Task brief:
Give the rows in the stretch from the line containing "You are a computer-use agent. Viewport: 472px" through the line containing "click(348, 50)" as a two-column CSV with the columns instruction and response. Each request and its answer go in one quoted field apiece, with line breaks turned into spaces.

Supplied material:
***

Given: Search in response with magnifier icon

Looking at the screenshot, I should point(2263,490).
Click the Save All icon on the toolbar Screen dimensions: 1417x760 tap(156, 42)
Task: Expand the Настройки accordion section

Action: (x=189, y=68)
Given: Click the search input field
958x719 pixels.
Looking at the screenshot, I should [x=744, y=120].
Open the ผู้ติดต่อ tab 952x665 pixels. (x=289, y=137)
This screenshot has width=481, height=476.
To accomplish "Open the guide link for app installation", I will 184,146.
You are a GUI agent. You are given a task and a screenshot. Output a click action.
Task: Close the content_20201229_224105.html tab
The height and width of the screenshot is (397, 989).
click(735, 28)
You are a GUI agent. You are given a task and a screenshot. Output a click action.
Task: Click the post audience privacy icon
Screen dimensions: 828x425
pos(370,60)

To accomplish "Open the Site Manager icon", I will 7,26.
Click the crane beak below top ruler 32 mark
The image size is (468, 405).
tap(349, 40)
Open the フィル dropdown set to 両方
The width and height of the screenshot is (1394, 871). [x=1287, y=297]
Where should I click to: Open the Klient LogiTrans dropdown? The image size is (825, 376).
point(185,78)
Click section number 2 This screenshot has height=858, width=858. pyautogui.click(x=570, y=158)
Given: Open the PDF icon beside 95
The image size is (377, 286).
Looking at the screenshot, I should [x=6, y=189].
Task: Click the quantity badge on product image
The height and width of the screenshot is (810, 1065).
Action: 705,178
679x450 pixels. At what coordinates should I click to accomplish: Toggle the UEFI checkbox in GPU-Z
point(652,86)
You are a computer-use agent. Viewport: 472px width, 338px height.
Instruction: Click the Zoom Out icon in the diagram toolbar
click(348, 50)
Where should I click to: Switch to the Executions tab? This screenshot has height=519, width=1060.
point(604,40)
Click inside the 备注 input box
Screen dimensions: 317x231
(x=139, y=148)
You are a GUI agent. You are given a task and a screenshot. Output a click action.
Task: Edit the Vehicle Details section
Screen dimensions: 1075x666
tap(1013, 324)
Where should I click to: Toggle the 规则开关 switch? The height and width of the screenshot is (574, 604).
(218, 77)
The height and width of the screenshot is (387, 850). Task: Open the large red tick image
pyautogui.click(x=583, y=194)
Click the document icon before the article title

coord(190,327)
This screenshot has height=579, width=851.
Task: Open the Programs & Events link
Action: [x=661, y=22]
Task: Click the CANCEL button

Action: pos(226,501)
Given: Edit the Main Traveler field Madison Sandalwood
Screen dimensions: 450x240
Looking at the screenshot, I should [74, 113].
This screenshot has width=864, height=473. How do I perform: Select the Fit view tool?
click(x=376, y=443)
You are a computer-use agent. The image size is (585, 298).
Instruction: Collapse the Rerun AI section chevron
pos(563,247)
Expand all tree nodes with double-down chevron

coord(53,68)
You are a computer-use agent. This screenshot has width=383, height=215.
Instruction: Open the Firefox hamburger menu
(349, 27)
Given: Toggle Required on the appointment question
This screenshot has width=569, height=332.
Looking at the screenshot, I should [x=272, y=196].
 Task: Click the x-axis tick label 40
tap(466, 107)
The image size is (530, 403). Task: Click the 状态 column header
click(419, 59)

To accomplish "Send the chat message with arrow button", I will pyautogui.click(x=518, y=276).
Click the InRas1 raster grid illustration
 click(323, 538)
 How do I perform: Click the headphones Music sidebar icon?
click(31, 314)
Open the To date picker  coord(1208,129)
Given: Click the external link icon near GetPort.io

***

The answer:
instruction,response
"You are a computer-use agent. Viewport: 472px width, 338px height. Instruction: Click the Zoom Out icon in the diagram toolbar","click(348, 50)"